Harnessing ocean power is no longer just a dream for New Zealand

WELLINGTON, NEW ZEALAND - This is a blue planet and it's getting bluer. Seventy percent of the Earth's surface is covered in water. The ice-caps are melting, shorelines are slowly receding, islands are going under.

Suddenly marine power - the new thing on the energy scene - looks mighty appealing.

It takes advantage of the immense (and free) power of the oceans and, because the process is so clean, it might also help stop the rising oceans drowning us all.

That's at least one reason the Government is now so interested. In the draft New Zealand Energy Strategy released recently, marine energy was hailed as "a developing technology of significant potential".

"New Zealand has a vast marine energy resource if it can be tapped," the report said. To back that up, Energy Minister David Cunliffe announced an $8 million contestable funding package for the industry.

Put simply, marine power is technologies to capture the motion of waves and tides, and turn it into electricity.

Already, the technological approaches come in all shapes and sizes. Last year, three 150m-long snake-shaped devices were planted off the northern coast of Portugal.

The long, red pontoons - the first of a planned wave farm for the area - stretch out across the ocean surface like lane markers in a swimming pool.

As waves hit them, they bend at specially designed hinges, transforming the motion into electricity using power-converter modules that run down their sides.

Other wave-power designs include buoy-like machines that catch the ocean swells, as well as structures built into coastal cliff faces that use air pressure from waves to power turbines.

Tidal power is the other half of marine energy and it's simpler to understand.

Typically, one long barrage, or a series of underwater turbines, uses the tide's energy as it moves in and out. It's this sort of project which has so far been most developed in New Zealand. Auckland firm Crest Energy plans to install turbines in Kaipara Harbour, which it says could eventually generate 200 megawatts - or enough power for 250,000 homes - at full capacity.

Plans are also afoot to develop something similar in Cook Strait, where Neptune Power director David Beach believes thousands of small turbines could sit 40m under the water.

The idea of using the ocean to generate electricity emerged in the 1970s when University of Edinburgh engineer Stephen Salter devised a prototype wave-power device known as the nodding duck.

However, with oil prices declining again in the 1980s, development money dried up.

The comeback is on now, though, with Britain leading the charge. A wave farm is close to being launched in Scottish waters, while plans to milk at least three of Britain's largest rivers for their power are under way.

Marine power prototypes have also been launched in seas or rivers off Western Australia, Japan, China and Spain. One British device, dubbed the Snapper, has shown the potential to be 10 times as efficient as existing models.

Governments have been taking notice.
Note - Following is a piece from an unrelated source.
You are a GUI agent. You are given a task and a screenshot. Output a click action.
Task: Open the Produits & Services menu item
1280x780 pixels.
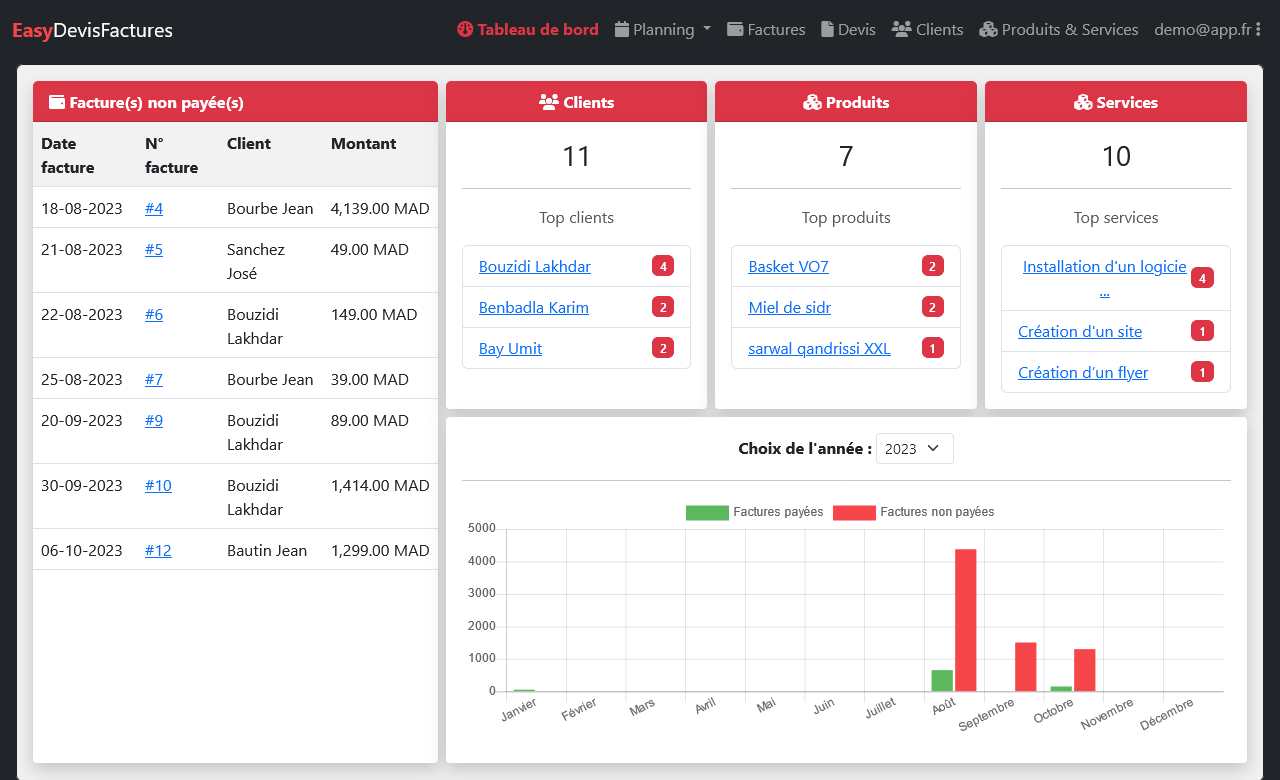(x=1069, y=30)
A report by Britain's Carbon Trust - set up by the government there to reduce greenhouse gas emissions - estimated last year that marine energy might eventually power 20% of Britain.

That's about 12,000 megawatts a day, or three times what the largest British power plant now produces.

Meanwhile, the World Energy Council has estimated the global export market for such technology could eventually be worth more than $1.5 trillion (New Zealand dollars).

In the United States, congressional committees have started taking submissions from marine energy players, while state- sponsored projects are sprouting along the seaboard, especially in California and the northeast.

Dr John Huckerby, one of the drivers of the local movement, and the head of Awatea - the Aotearoa Wave and Tidal Energy Association, welcomes the $8 million Government injection.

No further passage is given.